幼いころからの親友に、ひとりのインド人がいる。

いや、インド人に似た男がいる。

肌は小麦色、顔のホリも日本人離れして深いので、小学生のころから「インド人」という雑なあだ名がついていた。

彼は、ぼくの親友の中でもひときわ異彩を放っていて、その最大の特徴は、「幼い小学生のまま、何も変わらず大人になったこと」。

濃い目の顔と、男にしては高い声、子どものように舌ったらずな話し方で、27 歳になっていまだに、週刊少年ジャンプのマンガ、『HUNTER×HUNTER』でぼろぼろ泣いた話をしてくる。

あるシーンでは、立ち読みの際あまりに号泣してしまったため、いちどコンビニを出てから息を落ち着け、涙を止めてもう一度入店したらしい。...... いや、買って読みなよ。

ちなみに、そんな話をする彼の服装は決まって、小学生が着るような、T シャツと短パンである。

彼とは小・中と同じ学校に通い、高校で道は分かれはしたが、同じ地区の高校で且つともにバスケ部だったので、大会などでは必ず顔を合わせていた。
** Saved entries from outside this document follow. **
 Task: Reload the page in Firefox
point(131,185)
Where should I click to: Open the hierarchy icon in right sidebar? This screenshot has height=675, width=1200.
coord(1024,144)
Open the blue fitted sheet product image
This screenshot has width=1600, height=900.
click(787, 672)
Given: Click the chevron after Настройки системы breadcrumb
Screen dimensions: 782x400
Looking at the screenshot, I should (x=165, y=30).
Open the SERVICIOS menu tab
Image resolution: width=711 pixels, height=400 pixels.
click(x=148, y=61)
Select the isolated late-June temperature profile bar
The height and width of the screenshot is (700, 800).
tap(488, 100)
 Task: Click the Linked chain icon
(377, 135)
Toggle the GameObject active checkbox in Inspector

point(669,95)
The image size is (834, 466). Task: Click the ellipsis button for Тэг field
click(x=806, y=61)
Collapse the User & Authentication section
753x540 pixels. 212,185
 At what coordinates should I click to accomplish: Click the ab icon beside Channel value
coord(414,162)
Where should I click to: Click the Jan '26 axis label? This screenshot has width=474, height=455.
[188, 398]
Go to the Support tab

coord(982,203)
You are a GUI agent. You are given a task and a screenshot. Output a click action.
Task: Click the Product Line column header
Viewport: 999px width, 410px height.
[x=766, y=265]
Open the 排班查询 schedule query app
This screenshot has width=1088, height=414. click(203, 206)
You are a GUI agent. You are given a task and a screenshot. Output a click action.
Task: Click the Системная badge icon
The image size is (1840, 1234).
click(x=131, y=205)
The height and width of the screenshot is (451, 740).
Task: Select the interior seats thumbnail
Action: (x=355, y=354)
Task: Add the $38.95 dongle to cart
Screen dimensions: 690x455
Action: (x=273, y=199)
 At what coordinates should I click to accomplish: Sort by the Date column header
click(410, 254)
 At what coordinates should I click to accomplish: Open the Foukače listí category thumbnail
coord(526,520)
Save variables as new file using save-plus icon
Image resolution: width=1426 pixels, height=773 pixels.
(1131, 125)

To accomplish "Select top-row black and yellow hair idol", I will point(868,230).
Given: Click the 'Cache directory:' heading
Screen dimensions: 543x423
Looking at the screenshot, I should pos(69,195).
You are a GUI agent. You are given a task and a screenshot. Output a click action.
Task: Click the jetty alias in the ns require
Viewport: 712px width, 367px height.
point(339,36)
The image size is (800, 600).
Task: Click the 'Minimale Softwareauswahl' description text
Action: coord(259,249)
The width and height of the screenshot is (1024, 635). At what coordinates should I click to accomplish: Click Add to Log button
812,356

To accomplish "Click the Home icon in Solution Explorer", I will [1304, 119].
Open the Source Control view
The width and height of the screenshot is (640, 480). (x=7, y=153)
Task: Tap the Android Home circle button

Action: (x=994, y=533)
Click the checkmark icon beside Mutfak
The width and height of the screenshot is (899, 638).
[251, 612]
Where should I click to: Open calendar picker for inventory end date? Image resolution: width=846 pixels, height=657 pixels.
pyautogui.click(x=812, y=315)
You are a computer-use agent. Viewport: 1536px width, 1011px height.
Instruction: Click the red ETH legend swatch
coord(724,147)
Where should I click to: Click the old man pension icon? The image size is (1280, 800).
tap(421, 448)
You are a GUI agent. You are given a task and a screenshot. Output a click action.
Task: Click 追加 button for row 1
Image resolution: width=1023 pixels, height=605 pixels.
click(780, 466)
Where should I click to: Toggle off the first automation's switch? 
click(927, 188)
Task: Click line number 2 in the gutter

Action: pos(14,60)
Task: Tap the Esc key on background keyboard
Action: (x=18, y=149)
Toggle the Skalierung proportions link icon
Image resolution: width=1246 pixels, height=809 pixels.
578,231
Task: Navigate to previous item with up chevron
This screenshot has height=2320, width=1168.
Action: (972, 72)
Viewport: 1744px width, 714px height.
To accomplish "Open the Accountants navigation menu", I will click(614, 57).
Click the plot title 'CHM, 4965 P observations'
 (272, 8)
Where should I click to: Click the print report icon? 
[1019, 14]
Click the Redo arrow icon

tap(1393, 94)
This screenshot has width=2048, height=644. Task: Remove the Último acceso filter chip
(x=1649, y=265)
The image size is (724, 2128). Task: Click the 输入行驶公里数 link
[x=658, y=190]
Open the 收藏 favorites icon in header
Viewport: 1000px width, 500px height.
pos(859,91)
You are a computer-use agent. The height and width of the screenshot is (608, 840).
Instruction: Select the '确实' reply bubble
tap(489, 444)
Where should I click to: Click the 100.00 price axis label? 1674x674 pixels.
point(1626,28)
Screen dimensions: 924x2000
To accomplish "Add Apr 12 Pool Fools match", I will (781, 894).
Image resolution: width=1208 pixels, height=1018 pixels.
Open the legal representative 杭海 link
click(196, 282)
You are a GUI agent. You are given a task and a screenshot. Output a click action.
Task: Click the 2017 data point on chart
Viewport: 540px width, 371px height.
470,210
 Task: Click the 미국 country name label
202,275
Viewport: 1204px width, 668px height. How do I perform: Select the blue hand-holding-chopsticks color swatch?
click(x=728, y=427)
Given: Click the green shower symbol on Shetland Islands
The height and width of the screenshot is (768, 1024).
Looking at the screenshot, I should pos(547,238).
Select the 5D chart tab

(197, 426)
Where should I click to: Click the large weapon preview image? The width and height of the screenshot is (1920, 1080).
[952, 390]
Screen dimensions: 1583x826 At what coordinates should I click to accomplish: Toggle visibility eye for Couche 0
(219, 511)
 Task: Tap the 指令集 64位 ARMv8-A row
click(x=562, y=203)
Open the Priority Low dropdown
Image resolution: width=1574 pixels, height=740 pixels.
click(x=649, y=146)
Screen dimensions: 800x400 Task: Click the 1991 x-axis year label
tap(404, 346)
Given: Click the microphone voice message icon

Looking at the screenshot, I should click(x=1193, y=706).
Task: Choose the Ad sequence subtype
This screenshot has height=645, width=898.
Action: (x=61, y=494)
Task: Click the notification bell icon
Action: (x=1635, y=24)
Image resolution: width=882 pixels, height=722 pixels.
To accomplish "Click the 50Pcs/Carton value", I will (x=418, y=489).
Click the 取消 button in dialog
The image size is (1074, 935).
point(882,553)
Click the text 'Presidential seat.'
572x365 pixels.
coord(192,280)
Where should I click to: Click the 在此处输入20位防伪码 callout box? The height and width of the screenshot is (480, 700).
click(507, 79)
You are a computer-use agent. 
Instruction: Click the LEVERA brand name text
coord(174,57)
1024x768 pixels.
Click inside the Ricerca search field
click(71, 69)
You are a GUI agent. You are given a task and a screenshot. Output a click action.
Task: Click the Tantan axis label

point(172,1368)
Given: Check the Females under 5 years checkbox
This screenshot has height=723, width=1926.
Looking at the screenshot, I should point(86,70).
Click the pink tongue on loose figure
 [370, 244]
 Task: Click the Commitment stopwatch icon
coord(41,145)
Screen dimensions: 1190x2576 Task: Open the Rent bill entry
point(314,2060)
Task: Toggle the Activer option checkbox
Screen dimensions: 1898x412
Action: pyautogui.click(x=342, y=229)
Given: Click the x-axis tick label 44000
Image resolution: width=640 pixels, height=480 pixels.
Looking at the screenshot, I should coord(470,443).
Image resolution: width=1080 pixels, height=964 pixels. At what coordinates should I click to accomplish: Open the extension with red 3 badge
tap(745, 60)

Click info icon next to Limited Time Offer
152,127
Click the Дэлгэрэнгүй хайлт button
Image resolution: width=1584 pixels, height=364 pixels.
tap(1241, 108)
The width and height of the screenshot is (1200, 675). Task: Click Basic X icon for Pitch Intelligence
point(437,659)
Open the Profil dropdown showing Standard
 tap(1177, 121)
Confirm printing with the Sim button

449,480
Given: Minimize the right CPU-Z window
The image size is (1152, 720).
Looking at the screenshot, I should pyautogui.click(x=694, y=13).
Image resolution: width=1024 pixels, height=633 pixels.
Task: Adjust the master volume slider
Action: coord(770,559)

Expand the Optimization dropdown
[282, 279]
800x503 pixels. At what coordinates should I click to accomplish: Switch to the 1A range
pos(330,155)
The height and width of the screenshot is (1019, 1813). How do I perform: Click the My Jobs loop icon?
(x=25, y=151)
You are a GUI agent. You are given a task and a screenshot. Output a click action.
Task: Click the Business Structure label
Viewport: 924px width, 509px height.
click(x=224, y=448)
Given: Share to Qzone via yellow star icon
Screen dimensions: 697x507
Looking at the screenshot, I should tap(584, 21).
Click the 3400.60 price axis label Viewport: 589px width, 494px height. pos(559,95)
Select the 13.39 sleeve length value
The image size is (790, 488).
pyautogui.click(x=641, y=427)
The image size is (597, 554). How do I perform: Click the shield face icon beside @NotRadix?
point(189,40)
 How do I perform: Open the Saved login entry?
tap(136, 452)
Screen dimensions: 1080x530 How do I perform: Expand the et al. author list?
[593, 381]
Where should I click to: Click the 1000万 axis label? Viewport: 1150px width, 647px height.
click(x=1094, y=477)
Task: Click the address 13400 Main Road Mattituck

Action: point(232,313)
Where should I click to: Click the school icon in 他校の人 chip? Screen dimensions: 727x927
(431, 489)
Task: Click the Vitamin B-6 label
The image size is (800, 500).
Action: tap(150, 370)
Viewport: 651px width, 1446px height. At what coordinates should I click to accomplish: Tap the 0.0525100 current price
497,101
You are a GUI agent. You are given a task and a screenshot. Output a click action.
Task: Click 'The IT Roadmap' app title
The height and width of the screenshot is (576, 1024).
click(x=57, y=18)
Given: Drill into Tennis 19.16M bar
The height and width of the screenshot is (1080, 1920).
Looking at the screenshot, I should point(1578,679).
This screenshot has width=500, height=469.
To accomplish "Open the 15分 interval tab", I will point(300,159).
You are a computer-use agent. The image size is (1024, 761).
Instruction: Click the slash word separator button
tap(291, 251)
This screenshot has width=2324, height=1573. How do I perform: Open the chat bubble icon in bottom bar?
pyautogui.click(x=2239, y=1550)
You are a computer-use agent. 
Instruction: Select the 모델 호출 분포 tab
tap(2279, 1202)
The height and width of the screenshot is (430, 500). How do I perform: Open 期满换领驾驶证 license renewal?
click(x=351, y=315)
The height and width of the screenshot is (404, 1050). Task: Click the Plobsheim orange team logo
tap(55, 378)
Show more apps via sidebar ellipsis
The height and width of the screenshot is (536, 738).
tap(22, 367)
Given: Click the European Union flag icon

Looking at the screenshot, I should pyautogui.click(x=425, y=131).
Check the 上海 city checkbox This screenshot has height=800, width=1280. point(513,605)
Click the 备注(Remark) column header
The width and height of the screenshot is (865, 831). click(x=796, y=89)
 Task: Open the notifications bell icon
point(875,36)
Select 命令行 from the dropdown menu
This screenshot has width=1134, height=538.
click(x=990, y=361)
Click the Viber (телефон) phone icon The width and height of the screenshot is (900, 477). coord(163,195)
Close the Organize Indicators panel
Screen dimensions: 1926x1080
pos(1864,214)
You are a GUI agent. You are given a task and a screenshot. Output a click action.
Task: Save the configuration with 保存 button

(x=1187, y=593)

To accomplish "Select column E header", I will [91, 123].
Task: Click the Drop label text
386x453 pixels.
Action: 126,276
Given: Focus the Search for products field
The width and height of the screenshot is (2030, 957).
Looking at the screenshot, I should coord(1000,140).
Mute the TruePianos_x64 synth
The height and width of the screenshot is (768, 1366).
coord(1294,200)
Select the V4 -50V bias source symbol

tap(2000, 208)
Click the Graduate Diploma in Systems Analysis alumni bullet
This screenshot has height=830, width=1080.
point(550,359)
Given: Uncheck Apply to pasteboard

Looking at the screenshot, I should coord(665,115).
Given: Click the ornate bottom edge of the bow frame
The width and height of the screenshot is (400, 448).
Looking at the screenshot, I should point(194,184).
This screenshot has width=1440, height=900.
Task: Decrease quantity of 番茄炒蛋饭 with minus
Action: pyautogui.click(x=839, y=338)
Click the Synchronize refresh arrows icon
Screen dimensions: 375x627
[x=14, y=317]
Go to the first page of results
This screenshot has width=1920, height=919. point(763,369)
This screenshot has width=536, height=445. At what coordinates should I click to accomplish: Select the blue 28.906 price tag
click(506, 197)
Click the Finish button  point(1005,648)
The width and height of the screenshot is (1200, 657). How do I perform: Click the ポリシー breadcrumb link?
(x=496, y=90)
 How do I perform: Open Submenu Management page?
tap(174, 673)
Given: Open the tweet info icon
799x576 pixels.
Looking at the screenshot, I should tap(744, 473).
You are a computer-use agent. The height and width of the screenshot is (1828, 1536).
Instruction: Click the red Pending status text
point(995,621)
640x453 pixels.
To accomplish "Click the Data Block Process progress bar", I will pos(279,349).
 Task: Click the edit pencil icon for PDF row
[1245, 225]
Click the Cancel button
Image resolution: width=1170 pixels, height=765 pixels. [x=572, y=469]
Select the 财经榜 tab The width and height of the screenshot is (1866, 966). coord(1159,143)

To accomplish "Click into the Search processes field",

大学に入ると、地元の旧友たちはこぞって東京で独り暮らしを始めたが、ぼくたち二人は各々の実家で暮らしを続け、就職活動中などは、よく地元の駅の居酒屋で、お互いを励まし合ったりもした。

「励まし合った」と言っても、ぼく自身はあまり多くの企業を受けなかったので、基本的には彼の話を聞いているだけ。

しかしここで聞く彼のエピソードが、毎回バツグンに面白かった。

まず彼は、初めて受ける企業に出した履歴書の「趣味」の欄に、あろうことか「ハリー・ポッター」と書いていた。

一次面接の日。当然、面接官はそこを突っ込みたくなったのだろう。「きみ趣味の欄に『ハリー・ポッター』って書いてるけど ...... 。では『ハリー・ポッター』の魅力を、今からわたしに説明してもらえますか?」

ぼくの親友である彼は、『ハリー・ポッター』の中でもとくに、スネイプ先生をこよなく愛する。「魅力を説明しなさい」と言われて彼は、面接のその会場で、スネイプ先生の「生い立ち」から始めて、その魅力をキッチリ熱弁したらしい。言い忘れていたが、この面接はグループ面接である。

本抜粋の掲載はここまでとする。